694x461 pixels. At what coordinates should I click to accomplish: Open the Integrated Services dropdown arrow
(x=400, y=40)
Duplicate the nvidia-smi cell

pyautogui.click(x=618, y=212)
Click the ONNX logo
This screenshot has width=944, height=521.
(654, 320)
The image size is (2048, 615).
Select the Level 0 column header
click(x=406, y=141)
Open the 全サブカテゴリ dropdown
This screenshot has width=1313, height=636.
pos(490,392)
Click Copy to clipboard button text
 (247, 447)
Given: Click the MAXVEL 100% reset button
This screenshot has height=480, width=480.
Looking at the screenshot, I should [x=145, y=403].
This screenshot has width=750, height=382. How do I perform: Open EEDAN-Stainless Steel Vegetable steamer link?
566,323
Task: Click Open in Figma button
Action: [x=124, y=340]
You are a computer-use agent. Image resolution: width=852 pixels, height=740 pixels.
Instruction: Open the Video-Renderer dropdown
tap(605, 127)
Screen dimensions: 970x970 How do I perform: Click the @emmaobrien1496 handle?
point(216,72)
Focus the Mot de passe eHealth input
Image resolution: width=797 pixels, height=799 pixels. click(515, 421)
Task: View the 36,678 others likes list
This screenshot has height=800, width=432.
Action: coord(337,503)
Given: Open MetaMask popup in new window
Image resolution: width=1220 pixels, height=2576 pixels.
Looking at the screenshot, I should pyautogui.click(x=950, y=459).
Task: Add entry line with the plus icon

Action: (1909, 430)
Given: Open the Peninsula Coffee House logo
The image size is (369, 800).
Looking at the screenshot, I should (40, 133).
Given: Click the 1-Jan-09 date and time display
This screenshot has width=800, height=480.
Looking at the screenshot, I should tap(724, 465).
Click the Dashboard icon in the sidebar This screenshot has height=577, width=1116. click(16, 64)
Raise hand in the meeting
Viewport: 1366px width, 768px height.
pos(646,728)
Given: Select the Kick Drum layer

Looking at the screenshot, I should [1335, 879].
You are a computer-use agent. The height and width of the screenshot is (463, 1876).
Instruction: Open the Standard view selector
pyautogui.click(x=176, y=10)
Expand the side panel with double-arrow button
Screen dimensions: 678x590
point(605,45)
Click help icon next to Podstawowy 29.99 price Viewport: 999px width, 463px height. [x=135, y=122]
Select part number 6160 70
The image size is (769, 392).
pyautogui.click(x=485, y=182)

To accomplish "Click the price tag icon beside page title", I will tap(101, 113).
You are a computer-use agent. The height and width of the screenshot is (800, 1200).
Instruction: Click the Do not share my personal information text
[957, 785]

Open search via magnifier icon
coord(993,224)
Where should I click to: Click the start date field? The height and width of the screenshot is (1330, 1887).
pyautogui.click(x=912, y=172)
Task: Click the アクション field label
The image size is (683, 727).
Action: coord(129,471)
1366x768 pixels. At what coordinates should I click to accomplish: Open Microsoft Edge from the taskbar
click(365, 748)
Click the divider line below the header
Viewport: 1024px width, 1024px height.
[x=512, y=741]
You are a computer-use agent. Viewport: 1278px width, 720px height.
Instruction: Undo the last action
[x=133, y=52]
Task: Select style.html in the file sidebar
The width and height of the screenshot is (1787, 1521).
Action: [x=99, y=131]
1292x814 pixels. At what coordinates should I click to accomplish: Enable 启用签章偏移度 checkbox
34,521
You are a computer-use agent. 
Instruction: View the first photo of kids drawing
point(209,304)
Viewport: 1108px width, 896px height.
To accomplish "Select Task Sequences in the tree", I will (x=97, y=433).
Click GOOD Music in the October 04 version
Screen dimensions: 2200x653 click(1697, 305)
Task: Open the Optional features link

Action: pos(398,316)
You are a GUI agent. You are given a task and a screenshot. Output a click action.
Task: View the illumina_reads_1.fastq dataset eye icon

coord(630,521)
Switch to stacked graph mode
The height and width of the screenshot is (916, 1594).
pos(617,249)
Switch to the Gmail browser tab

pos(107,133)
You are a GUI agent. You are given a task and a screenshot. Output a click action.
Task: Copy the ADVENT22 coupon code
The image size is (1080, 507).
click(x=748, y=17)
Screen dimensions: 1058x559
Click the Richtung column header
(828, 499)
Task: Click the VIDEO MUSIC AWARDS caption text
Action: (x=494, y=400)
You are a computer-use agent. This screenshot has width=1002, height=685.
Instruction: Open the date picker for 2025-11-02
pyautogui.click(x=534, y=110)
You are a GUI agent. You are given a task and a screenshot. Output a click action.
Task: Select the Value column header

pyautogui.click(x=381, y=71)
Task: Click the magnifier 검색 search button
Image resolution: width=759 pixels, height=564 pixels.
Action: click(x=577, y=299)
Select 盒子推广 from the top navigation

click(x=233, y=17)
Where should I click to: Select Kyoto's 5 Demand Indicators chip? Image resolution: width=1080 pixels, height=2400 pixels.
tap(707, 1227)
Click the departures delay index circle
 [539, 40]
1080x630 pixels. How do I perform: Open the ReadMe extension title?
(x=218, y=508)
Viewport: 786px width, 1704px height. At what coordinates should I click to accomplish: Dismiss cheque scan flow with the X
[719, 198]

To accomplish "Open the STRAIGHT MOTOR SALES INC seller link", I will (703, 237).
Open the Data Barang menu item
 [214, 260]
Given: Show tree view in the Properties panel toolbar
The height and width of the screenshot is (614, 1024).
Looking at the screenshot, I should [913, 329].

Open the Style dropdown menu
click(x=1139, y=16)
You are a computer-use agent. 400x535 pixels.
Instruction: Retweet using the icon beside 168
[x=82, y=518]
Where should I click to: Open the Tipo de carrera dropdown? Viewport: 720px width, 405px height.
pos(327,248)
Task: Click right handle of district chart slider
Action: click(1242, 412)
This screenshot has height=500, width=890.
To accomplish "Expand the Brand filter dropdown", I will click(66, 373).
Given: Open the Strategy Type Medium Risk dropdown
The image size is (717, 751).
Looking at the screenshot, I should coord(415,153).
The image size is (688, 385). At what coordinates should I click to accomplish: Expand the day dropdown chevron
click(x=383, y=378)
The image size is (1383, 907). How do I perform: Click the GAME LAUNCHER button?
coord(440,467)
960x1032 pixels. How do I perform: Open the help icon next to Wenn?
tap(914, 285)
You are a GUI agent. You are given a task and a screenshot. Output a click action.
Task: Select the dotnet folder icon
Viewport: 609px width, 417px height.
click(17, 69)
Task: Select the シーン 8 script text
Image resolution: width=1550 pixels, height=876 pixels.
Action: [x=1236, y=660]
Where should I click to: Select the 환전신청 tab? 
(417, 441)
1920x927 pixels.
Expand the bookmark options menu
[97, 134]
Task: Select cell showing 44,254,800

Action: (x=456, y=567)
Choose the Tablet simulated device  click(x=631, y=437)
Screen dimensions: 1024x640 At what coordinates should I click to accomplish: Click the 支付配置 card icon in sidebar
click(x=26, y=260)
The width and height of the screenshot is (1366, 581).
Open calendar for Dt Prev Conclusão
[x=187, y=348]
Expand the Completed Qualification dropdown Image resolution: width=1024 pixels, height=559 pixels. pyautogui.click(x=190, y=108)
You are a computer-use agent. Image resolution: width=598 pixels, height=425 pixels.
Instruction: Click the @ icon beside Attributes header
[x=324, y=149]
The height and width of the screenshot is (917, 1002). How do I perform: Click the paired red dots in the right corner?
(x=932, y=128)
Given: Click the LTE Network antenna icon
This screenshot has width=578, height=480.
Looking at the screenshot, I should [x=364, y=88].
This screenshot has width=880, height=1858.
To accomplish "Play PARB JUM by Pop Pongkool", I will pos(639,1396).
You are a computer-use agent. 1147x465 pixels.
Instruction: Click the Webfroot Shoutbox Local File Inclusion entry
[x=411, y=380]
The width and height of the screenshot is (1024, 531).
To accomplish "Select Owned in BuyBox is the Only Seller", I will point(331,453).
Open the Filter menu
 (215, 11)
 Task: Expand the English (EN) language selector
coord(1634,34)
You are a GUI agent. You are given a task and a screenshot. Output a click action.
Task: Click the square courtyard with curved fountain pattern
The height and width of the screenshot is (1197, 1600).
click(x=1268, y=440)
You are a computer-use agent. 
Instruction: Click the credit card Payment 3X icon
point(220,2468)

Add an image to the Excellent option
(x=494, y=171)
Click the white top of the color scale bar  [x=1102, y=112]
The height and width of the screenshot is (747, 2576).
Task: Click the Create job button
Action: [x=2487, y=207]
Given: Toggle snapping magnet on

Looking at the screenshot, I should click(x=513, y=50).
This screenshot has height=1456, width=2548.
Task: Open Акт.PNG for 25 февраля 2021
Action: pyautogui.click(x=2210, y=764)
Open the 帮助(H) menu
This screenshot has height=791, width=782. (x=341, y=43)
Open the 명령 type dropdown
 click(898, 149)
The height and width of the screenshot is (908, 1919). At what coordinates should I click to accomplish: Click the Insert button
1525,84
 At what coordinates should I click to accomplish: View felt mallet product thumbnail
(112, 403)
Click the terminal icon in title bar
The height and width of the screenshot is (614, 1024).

Task goal: Looking at the entries above, find how many lines include the word "tree" and write that number alone.

Solution to this task: 2